-- Start Entries provided --
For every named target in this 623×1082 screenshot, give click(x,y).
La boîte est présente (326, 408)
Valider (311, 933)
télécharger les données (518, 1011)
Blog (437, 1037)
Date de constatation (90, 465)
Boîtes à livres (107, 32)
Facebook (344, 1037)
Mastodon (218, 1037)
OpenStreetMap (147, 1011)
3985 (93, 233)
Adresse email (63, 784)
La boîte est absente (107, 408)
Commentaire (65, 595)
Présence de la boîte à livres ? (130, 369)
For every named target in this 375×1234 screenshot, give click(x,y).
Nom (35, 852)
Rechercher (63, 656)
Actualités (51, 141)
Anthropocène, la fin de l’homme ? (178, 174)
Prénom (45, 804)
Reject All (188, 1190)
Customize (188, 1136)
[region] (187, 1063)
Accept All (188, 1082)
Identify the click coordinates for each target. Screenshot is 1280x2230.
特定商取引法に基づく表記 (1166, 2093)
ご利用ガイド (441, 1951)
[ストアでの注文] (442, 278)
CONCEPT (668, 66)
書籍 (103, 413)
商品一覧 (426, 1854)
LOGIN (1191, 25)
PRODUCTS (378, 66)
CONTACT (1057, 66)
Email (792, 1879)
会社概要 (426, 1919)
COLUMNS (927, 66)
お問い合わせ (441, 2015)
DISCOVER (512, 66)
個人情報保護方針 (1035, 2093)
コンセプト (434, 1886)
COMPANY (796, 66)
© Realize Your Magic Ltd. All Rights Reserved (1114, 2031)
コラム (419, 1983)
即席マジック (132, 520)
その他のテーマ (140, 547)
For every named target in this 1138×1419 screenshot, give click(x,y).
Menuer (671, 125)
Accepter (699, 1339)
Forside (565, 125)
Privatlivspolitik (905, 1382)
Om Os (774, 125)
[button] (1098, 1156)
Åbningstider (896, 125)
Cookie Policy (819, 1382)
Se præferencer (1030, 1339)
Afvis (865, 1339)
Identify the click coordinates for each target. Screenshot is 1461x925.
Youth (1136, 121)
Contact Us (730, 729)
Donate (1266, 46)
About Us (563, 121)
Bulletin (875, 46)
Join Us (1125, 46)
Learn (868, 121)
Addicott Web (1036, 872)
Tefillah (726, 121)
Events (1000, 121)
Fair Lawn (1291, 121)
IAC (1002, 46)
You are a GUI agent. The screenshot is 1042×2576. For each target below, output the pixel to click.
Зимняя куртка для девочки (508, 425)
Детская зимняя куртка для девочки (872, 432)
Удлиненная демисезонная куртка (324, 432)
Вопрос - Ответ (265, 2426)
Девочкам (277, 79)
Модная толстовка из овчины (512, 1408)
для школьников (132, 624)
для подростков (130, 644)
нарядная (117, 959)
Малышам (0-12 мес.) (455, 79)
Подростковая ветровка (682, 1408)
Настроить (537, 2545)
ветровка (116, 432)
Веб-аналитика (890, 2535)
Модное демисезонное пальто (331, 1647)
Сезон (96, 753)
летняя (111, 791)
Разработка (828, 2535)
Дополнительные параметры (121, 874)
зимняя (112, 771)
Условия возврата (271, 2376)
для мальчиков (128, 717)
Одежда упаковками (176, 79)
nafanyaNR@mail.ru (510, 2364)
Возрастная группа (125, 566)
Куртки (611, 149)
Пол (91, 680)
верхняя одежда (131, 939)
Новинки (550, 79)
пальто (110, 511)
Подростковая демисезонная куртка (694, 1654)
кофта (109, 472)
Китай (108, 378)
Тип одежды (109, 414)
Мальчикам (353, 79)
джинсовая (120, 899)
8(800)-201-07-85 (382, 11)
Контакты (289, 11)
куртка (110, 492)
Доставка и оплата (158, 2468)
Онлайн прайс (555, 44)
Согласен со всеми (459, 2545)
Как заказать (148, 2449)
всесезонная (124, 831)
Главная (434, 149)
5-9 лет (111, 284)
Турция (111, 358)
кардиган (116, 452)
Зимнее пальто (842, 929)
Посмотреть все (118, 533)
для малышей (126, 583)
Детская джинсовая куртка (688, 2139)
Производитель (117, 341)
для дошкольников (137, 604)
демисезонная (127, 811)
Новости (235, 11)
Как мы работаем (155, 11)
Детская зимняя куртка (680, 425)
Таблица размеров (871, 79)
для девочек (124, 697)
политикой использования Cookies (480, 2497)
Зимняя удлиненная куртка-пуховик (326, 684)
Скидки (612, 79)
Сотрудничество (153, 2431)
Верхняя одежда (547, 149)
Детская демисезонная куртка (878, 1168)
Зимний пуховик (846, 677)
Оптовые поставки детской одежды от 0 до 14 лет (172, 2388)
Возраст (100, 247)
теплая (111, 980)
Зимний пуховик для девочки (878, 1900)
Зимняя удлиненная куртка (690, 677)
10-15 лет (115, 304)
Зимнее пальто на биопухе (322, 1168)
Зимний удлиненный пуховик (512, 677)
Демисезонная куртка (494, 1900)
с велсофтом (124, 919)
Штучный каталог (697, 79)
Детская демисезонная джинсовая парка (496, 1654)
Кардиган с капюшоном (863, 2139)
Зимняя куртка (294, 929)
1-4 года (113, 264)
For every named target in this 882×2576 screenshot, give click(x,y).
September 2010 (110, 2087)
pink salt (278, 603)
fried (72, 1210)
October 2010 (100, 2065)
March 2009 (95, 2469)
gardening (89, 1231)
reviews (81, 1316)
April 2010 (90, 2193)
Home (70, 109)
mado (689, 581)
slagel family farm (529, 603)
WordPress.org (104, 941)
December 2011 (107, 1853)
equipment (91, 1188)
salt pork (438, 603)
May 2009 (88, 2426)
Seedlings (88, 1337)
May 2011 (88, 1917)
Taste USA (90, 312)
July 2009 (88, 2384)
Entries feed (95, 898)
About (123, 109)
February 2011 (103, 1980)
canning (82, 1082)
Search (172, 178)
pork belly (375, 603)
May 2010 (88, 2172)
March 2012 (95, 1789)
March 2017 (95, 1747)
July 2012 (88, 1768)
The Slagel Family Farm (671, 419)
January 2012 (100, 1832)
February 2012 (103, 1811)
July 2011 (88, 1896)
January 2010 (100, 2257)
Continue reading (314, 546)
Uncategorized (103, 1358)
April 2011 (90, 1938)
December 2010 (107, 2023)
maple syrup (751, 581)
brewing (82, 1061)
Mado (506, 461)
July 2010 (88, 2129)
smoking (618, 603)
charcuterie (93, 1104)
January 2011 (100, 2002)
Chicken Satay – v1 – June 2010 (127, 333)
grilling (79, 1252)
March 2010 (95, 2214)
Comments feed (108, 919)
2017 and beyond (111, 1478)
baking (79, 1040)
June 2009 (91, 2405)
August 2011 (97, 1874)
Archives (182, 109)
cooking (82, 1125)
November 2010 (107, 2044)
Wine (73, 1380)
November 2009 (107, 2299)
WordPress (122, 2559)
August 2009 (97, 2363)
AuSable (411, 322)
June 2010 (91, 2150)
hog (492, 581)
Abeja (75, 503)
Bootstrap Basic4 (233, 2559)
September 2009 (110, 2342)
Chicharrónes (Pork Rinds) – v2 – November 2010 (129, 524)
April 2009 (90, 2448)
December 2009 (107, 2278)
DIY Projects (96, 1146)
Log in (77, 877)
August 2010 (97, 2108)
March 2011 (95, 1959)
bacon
-- End Entries provided --
Task details:
State how many of the lines above contain the string "this", treating uppercase and lowercase letters as distinct. Reply with the number alone.

Task output:
4